## Task instructions
Print all records exactly, leaving nothing out.

(Extracted data entries)
-*-

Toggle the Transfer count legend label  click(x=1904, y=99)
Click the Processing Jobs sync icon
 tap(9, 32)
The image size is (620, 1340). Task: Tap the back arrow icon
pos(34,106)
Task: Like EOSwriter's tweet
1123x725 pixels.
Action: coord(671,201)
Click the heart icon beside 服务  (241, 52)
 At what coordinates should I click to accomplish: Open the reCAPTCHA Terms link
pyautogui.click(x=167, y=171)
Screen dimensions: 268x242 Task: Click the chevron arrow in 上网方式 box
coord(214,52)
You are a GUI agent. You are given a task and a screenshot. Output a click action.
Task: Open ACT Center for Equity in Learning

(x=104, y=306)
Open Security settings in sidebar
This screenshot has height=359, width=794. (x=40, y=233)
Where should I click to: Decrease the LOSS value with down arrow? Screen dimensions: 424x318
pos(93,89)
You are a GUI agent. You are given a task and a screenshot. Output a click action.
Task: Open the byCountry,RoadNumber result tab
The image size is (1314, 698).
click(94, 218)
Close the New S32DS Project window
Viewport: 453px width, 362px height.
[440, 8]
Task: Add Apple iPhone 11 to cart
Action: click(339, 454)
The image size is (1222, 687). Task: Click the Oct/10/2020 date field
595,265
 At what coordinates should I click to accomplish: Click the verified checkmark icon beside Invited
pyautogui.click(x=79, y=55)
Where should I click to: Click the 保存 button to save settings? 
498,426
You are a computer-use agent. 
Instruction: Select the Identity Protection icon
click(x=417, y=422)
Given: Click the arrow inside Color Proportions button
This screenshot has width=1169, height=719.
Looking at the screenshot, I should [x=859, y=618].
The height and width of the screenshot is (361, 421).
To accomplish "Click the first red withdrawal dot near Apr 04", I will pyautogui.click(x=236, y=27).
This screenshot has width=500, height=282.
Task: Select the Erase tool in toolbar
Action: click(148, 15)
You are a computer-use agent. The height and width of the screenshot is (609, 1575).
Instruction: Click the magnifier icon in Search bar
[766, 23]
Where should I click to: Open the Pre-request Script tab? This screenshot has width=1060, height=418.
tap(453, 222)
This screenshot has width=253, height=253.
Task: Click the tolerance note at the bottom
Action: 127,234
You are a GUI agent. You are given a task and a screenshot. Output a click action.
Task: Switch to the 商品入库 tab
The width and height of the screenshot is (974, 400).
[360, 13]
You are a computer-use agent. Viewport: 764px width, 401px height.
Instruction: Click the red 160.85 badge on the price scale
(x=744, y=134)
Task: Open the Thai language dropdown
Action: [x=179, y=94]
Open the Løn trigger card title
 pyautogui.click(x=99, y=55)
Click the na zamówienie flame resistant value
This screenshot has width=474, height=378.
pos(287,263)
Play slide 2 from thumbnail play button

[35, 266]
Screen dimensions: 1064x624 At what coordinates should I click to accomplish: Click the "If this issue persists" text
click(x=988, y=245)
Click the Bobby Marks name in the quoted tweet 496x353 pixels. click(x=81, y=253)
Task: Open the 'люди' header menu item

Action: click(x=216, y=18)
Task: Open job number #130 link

-*-

## Exercise answer
Toggle the Transfer count legend label  click(x=1904, y=99)
Click the Processing Jobs sync icon
 tap(9, 32)
The image size is (620, 1340). Task: Tap the back arrow icon
pos(34,106)
Task: Like EOSwriter's tweet
1123x725 pixels.
Action: coord(671,201)
Click the heart icon beside 服务  (241, 52)
 At what coordinates should I click to accomplish: Open the reCAPTCHA Terms link
pyautogui.click(x=167, y=171)
Screen dimensions: 268x242 Task: Click the chevron arrow in 上网方式 box
coord(214,52)
You are a GUI agent. You are given a task and a screenshot. Output a click action.
Task: Open ACT Center for Equity in Learning

(x=104, y=306)
Open Security settings in sidebar
This screenshot has height=359, width=794. (x=40, y=233)
Where should I click to: Decrease the LOSS value with down arrow? Screen dimensions: 424x318
pos(93,89)
You are a GUI agent. You are given a task and a screenshot. Output a click action.
Task: Open the byCountry,RoadNumber result tab
The image size is (1314, 698).
click(94, 218)
Close the New S32DS Project window
Viewport: 453px width, 362px height.
[440, 8]
Task: Add Apple iPhone 11 to cart
Action: click(339, 454)
The image size is (1222, 687). Task: Click the Oct/10/2020 date field
595,265
 At what coordinates should I click to accomplish: Click the verified checkmark icon beside Invited
pyautogui.click(x=79, y=55)
Where should I click to: Click the 保存 button to save settings? 
498,426
You are a computer-use agent. 
Instruction: Select the Identity Protection icon
click(x=417, y=422)
Given: Click the arrow inside Color Proportions button
This screenshot has width=1169, height=719.
Looking at the screenshot, I should [x=859, y=618].
The height and width of the screenshot is (361, 421).
To accomplish "Click the first red withdrawal dot near Apr 04", I will pyautogui.click(x=236, y=27).
This screenshot has width=500, height=282.
Task: Select the Erase tool in toolbar
Action: click(148, 15)
You are a computer-use agent. The height and width of the screenshot is (609, 1575).
Instruction: Click the magnifier icon in Search bar
[766, 23]
Where should I click to: Open the Pre-request Script tab? This screenshot has width=1060, height=418.
tap(453, 222)
This screenshot has width=253, height=253.
Task: Click the tolerance note at the bottom
Action: 127,234
You are a GUI agent. You are given a task and a screenshot. Output a click action.
Task: Switch to the 商品入库 tab
The width and height of the screenshot is (974, 400).
[360, 13]
You are a computer-use agent. Viewport: 764px width, 401px height.
Instruction: Click the red 160.85 badge on the price scale
(x=744, y=134)
Task: Open the Thai language dropdown
Action: [x=179, y=94]
Open the Løn trigger card title
 pyautogui.click(x=99, y=55)
Click the na zamówienie flame resistant value
This screenshot has width=474, height=378.
pos(287,263)
Play slide 2 from thumbnail play button

[35, 266]
Screen dimensions: 1064x624 At what coordinates should I click to accomplish: Click the "If this issue persists" text
click(x=988, y=245)
Click the Bobby Marks name in the quoted tweet 496x353 pixels. click(x=81, y=253)
Task: Open the 'люди' header menu item

Action: click(x=216, y=18)
Task: Open job number #130 link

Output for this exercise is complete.